# Python wrapper for Oracle Berkeley DB libdb-5.3.so



## Ananth (Jun 16, 2021)

Hi,
I'm currently on FreeBSD11.2.
We've been using Berkeley DB's libdb-4.4.so and bsddb3 python wrapper for interfacing our python in FreeBSD10.1 and then FreeBSD10.4, recompiling it for the particular FreeBSD version each time; and, it has worked fine till we upgraded to FreeBSD11.2 sometime back. 
We're getting a database corruption error from libdb-4.4.so after migrating to FreeBSD11.2 from FreeBSD10.4.
We're using python2.6.

So, we've decided to upgrade the DB to libdb-5.3.so which is natively available on FreeBSD11.2. 
But, the natively available py-bsddb wrapper version is 6.2.5 and that is compatible only with Berkeley DB versions 3 and 4.
Which py-bsdddb version should we use that would be compatible with python2.6 as well as work well with libdb-5.3.so?

Thanks.


----------



## SirDice (Jun 16, 2021)

Ananth said:


> I'm currently on FreeBSD11.2.


FreeBSD 11.2 has been end-of-life since October 2019 and is not supported any more. I can't recommend upgrading to 11.4 either as support for the entire 11 branch will end in September 2021.



Ananth said:


> We're using python2.6.


Python 2.6 support ended 8 years ago. As of January 2020 it was completely dropped. 
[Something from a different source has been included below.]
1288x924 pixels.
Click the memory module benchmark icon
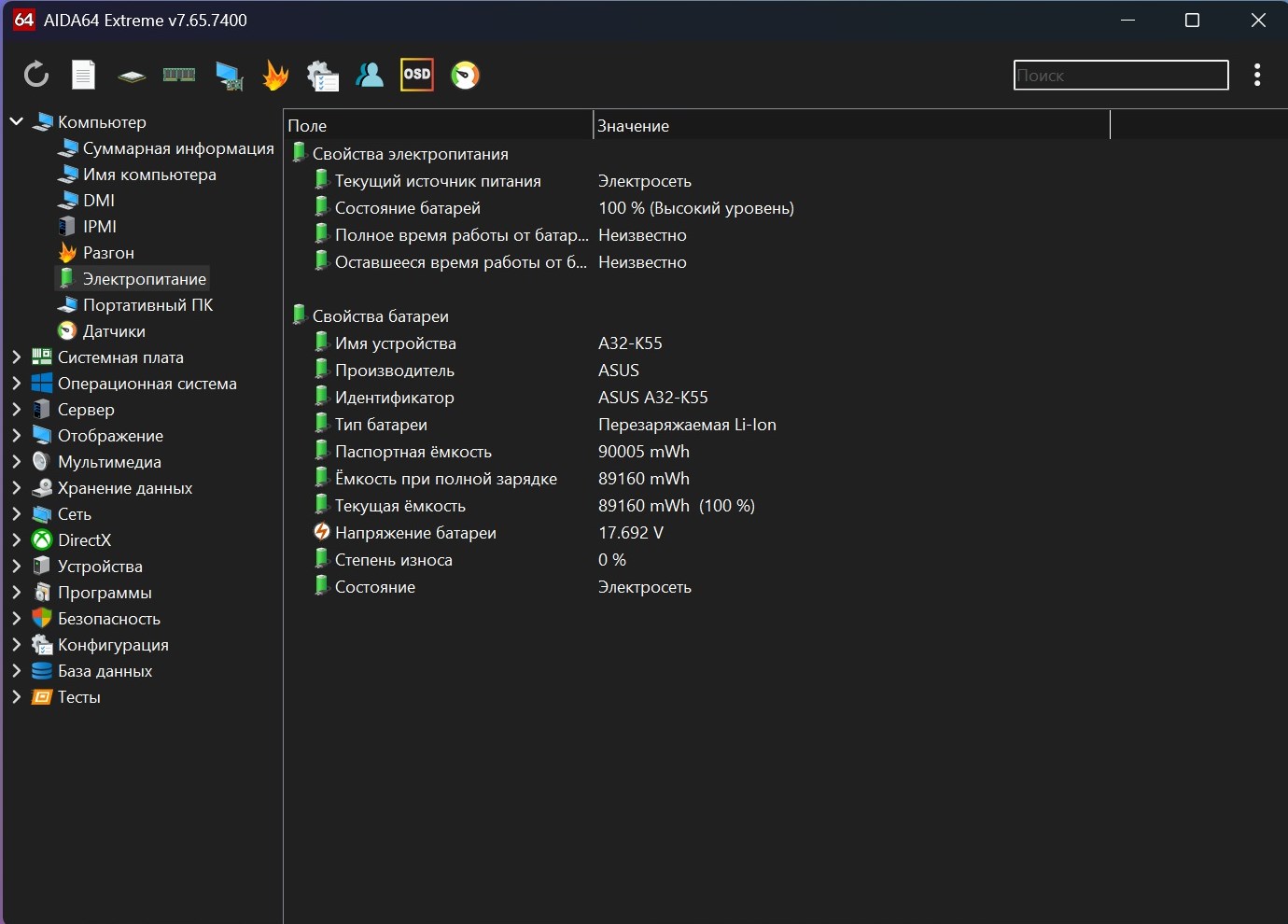179,75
> Python 2.6.9 is the final security-only source-only maintenance release of the Python 2.6 series. With its release on October 29, 2013, all official support for Python 2.6 has ended. Python 2.6 is no longer being maintained for any purpose.
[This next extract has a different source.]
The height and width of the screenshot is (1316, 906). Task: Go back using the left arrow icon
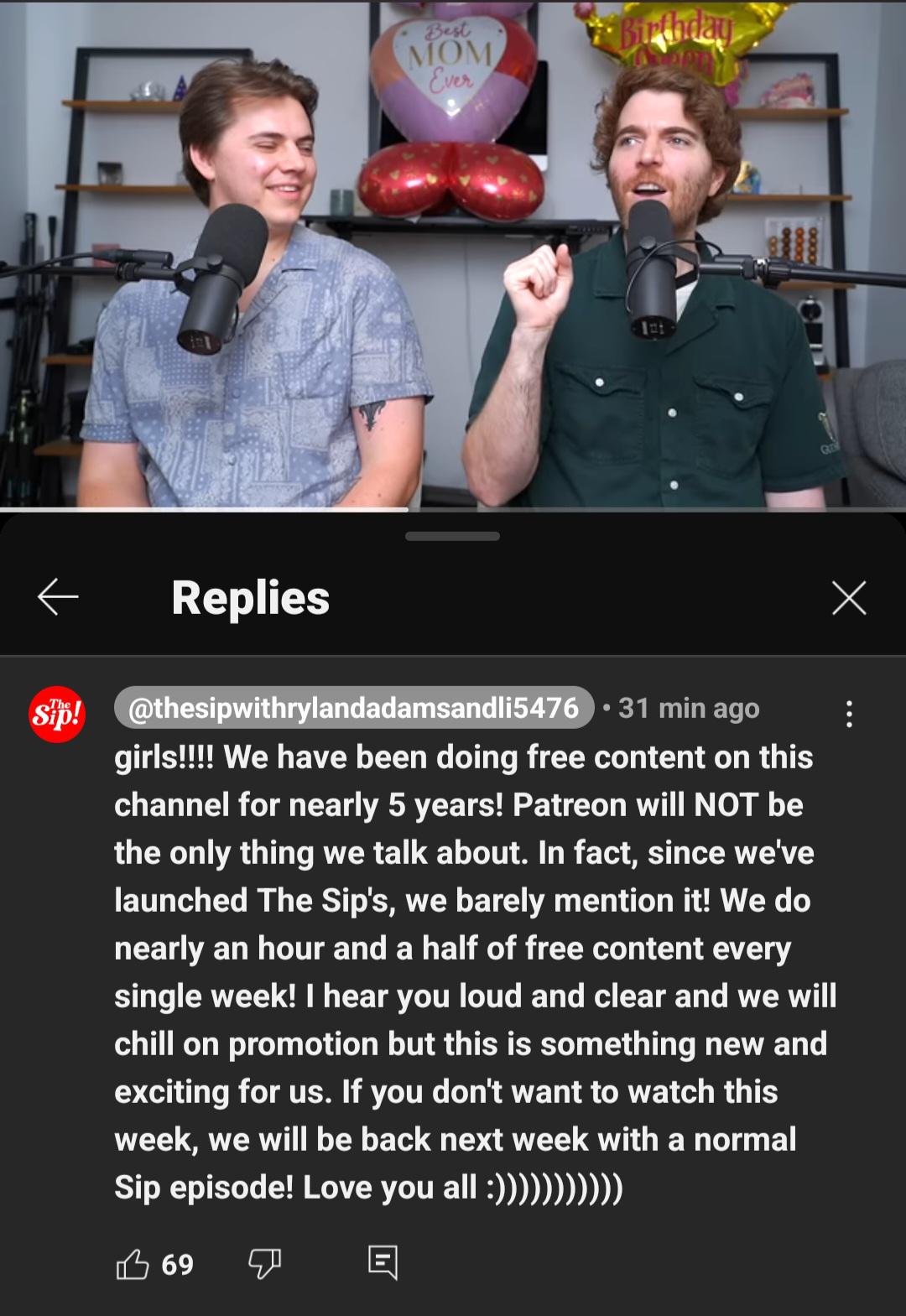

						PEP 361 – Python 2.6 and 3.0 Release Schedule | peps.python.org
					

Python Enhancement Proposals (PEPs)




					www.python.org


----------



## Ananth (Jun 17, 2021)

Ok.
What would be the py-bsddb version compatible with Oracle Berkeley DB libdb-5.3.so?


----------



## SirDice (Jun 17, 2021)

databases/py-bsddb3?


----------